▶ **AVAILABLE RECORDS**:

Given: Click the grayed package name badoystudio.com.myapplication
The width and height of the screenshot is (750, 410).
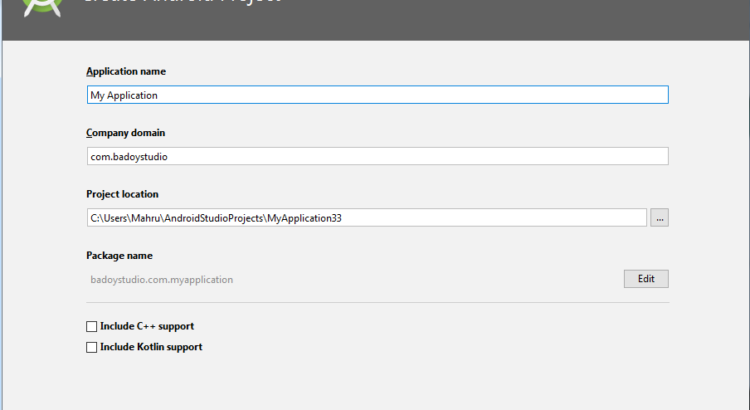Looking at the screenshot, I should point(162,280).
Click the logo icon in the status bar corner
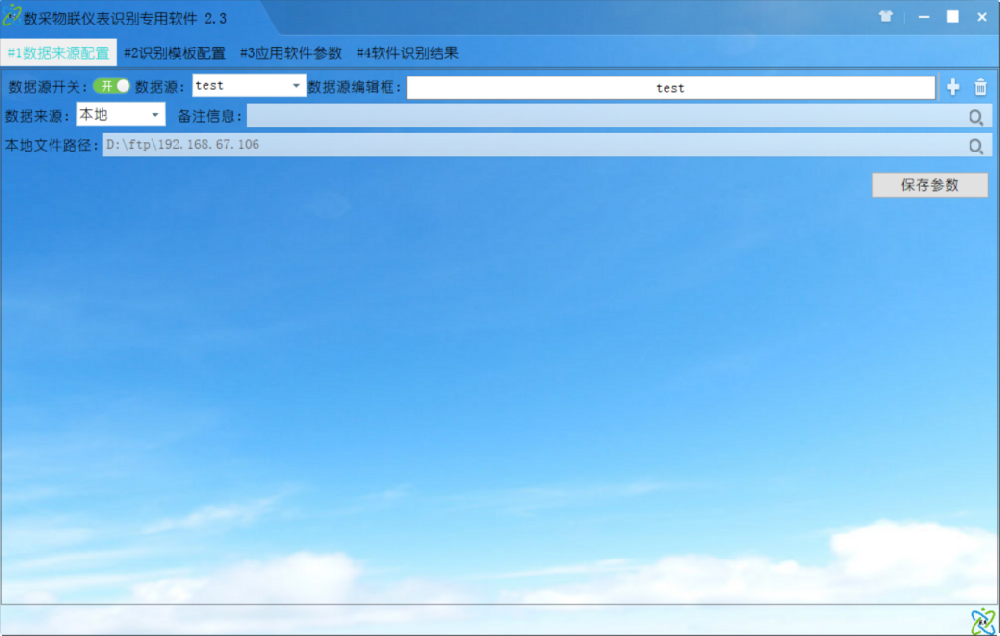 [982, 620]
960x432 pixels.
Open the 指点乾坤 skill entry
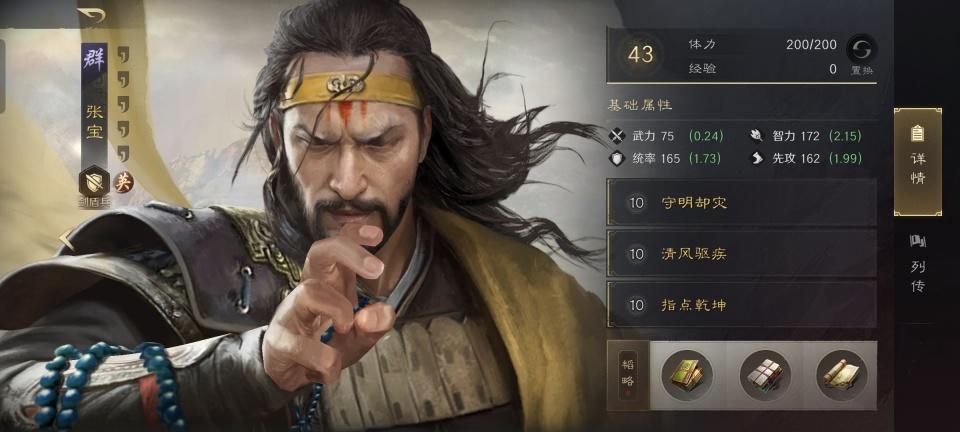[741, 304]
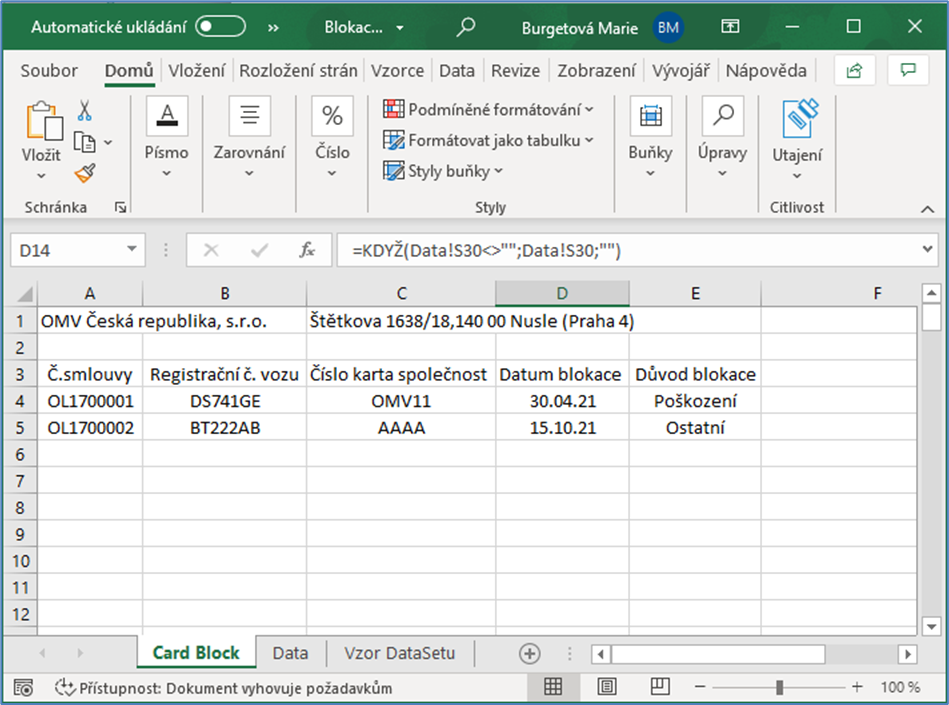Click the Cut scissors icon
Image resolution: width=949 pixels, height=705 pixels.
pos(85,111)
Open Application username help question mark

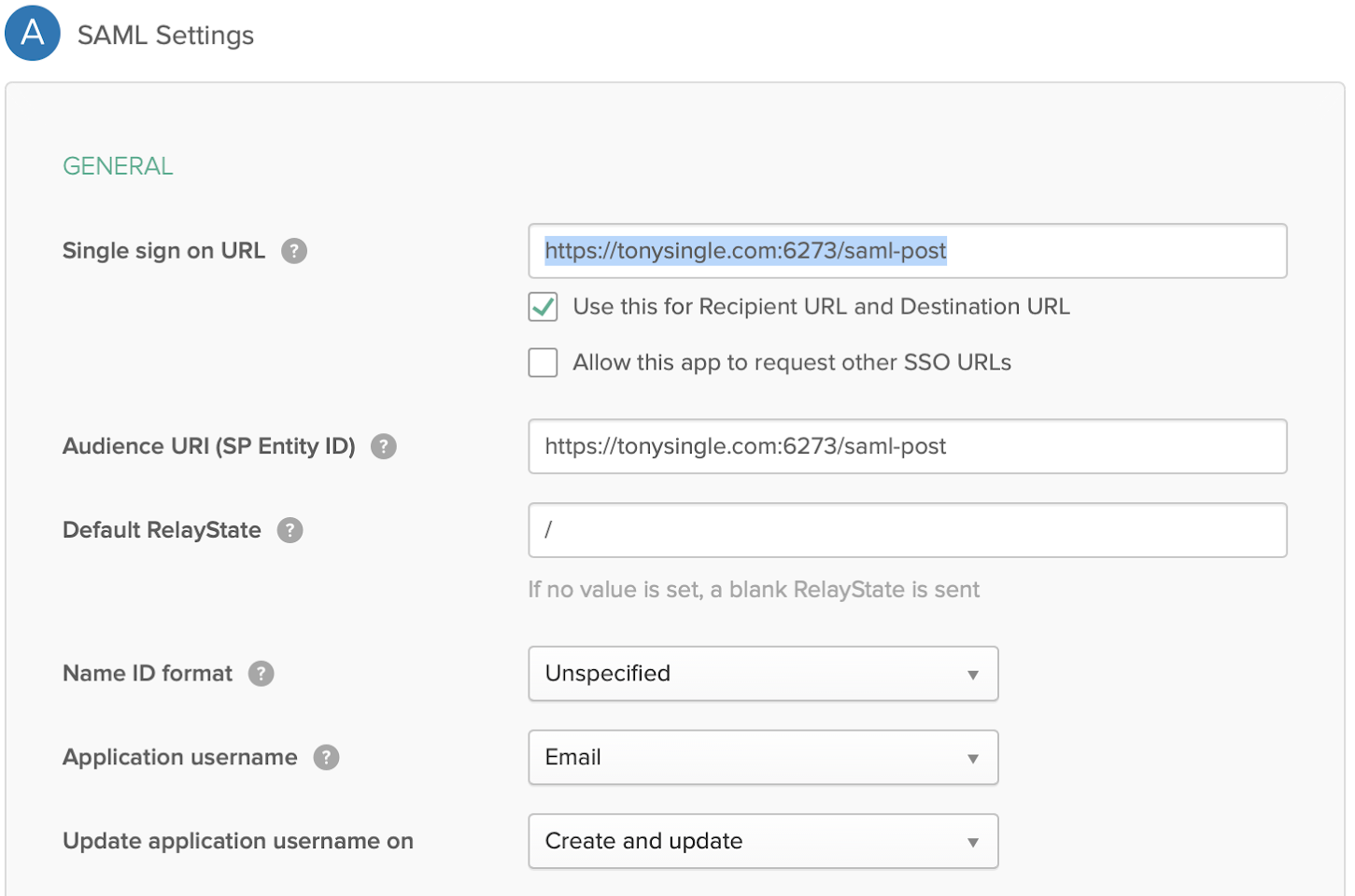[326, 757]
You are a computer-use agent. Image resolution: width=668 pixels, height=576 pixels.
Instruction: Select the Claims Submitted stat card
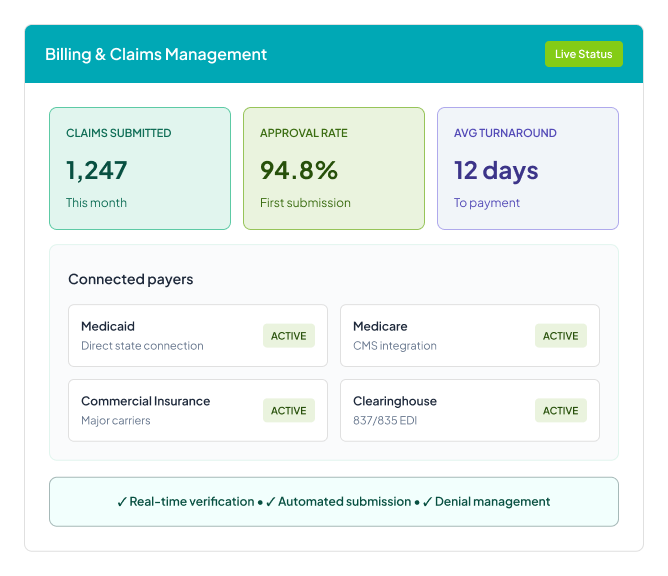[x=140, y=168]
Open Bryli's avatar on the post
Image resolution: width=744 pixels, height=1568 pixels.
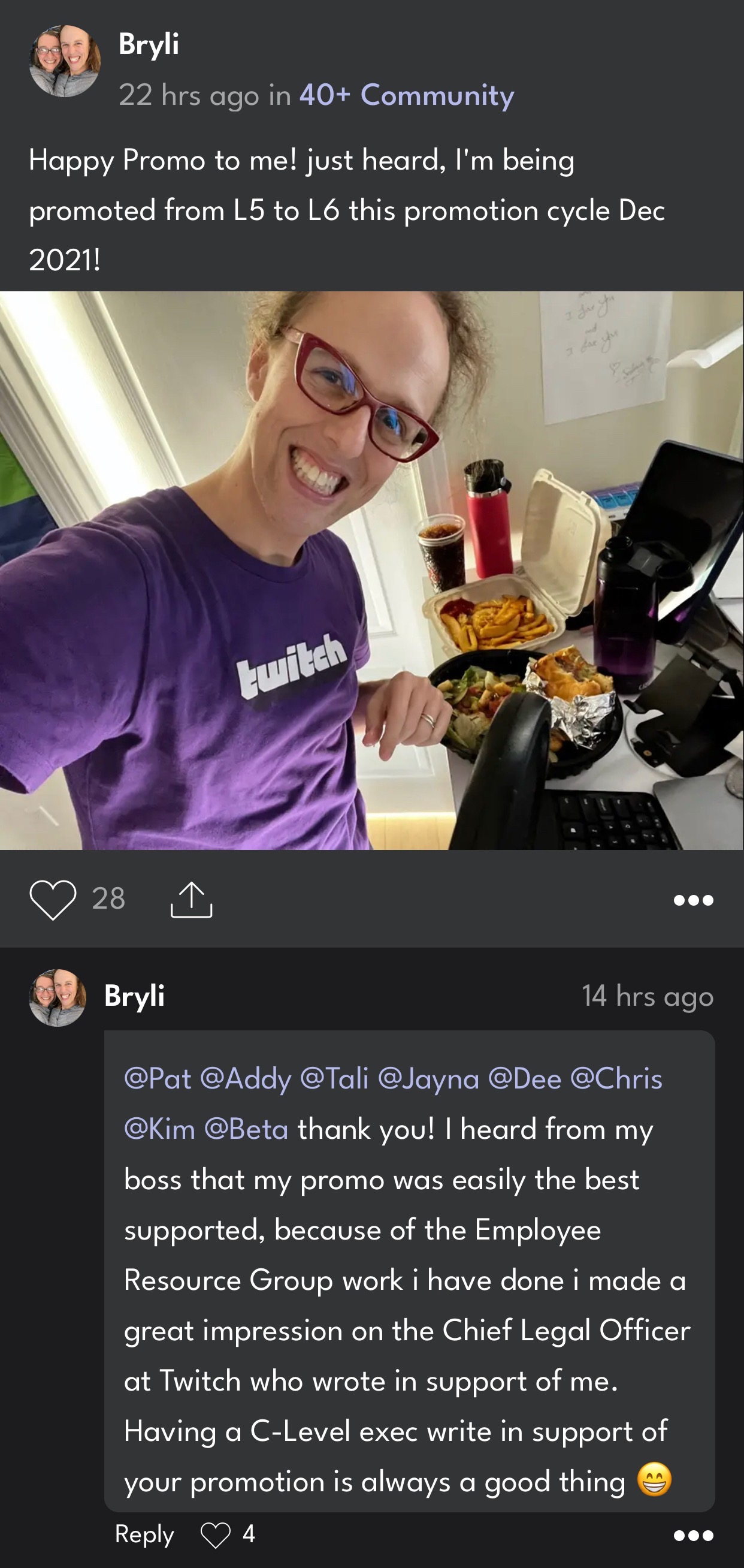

▶ **DIRECTIONS FOR THIS TASK**:
Beginning at the line with "Instruction: Select the", reproduce word for word each line through the last line of the records. Include both ends but no pictures.

▶ **ANSWER BOX**:
Instruction: Select the Claims Submitted stat card
[x=140, y=168]
Open Bryli's avatar on the post
Image resolution: width=744 pixels, height=1568 pixels.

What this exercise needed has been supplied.